2. Where is that Checkbook?

Typically, couples would have a household account for paying and tracking bills and other household expenses. Quite often, one partner takes charge of bookeeping and household management with the other contributing financially but without major administrative input. All is well until the day the relationship is severed.

Post-divorce, the matter of checking accounts and bills would have been neatly addressed by your divorce decree. Accounts are listed, examined, adjudicated and closed according to your agreement. There is no errant checkbook to speak of – only a clean parting of ways.

However, with the death of a partner, your routine is upended especially if the event was unexpected and your partner left few clues regarding the practical details of household budgets and maintenance. Finding the checkbook and ledger pertaining to this account would be the logical first step in your financial housekeeping. Locate online files that may refer to this account and review the pattern of expenses as this will indicate the bills that should be paid regularly to ensure that your household will keep on running smoothly. In most states, survivors have 30 to 60 days to use a joint account to settle the estate. After the grace period, you will be asked to open a new account in your name.

3. Who to Pay to Keep the Lights On

Before the Internet became so prevalent, all it took to organize bill payments was to go through the mail, and line up billing statements. With online access, you may need to recover or recreate a list of accounts and regularly scheduled payments that may include include rent or mortgage, phone, cable payments and utility services covering electricity, water and sewer bills.

If your partner has been making online instead of mail-in payments, knowing the passwords would help tremendously. If you do not know the account passwords, contact the respective companies to explain your life-changing event and get them to update the account.

4. A new Budget for a new Lifestyle

Often, the partner handling the household books was doing the job so efficiently that you were never bothered with mundane matters such as keeping track of expenses, paying bills on time and avoiding costly penalties for missed or late payments. Since your life situation has changed, your expenses will vary. Create a budget reflective of your current circumstances.

5. Insurance Coverage and Payouts

If you are the beneficiary of insurance payouts, you have to contact the insurance companies and file the papers according to their guidelines. If minor children are in the equation, you will also have to take charge of filing those papers. Aside from life insurance policies, health insurance coverage will also be an issue especially if the deceased partner was the primary insured. Fortunately, most insurance policies will provide continuing coverage for survivors subject to restructured premium payments.

Insurance policies are often a major sticking point in divorce proceedings, so these issues are clarified as the divorce is finalized. Review your insurance coverage and adjust as you see fit based on your new lifestyle.

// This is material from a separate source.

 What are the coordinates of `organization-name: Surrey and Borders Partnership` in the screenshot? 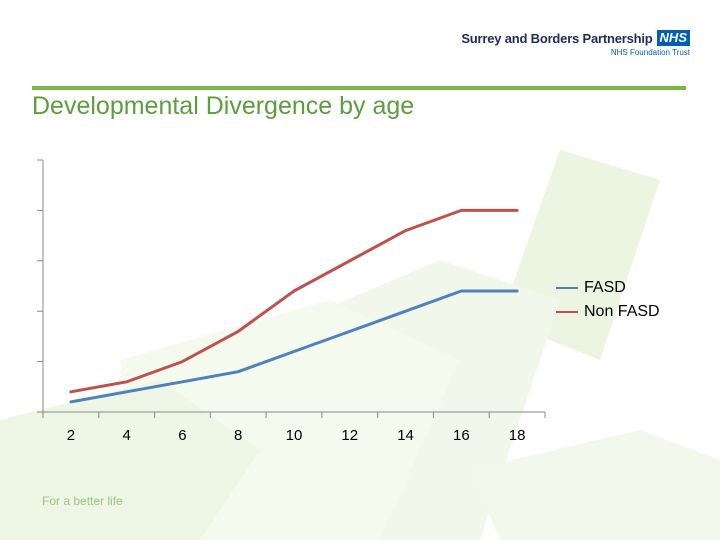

When insurance details are not clear cut after the death of a spouse or partner, examine the bank and credit card statements closely to look for payments made to insurance carriers.

6. Your Life on a Spreadsheet

After a monumental change in your life situation, it is important to have a clear idea of where you stand financially. A spreadsheet showing your assets and liabilities would be a good start. Rough out a list of what you have and what you owe, marking up items that may need further research. Refine this list as you go about finalizing the divorce or closing the estate. This spreadsheet will become the basis of making new goals, reinventing your life and planning for retirement.

7. Hire a Financial Planner

Disassociating yourself from a long term relationship is fraught with complications. You will need to close old accounts and establish new ones in your name only. You may need to change beneficiaries on existing insurance policies. Any financial recompense must be optimized for the benefit of your remaining household.

A qualified financial planner specializing in estate planning for people emerging from a divorce or recently widowed may help to redefine your goals and keep you on track. Embrace your new status, and keep on moving forward.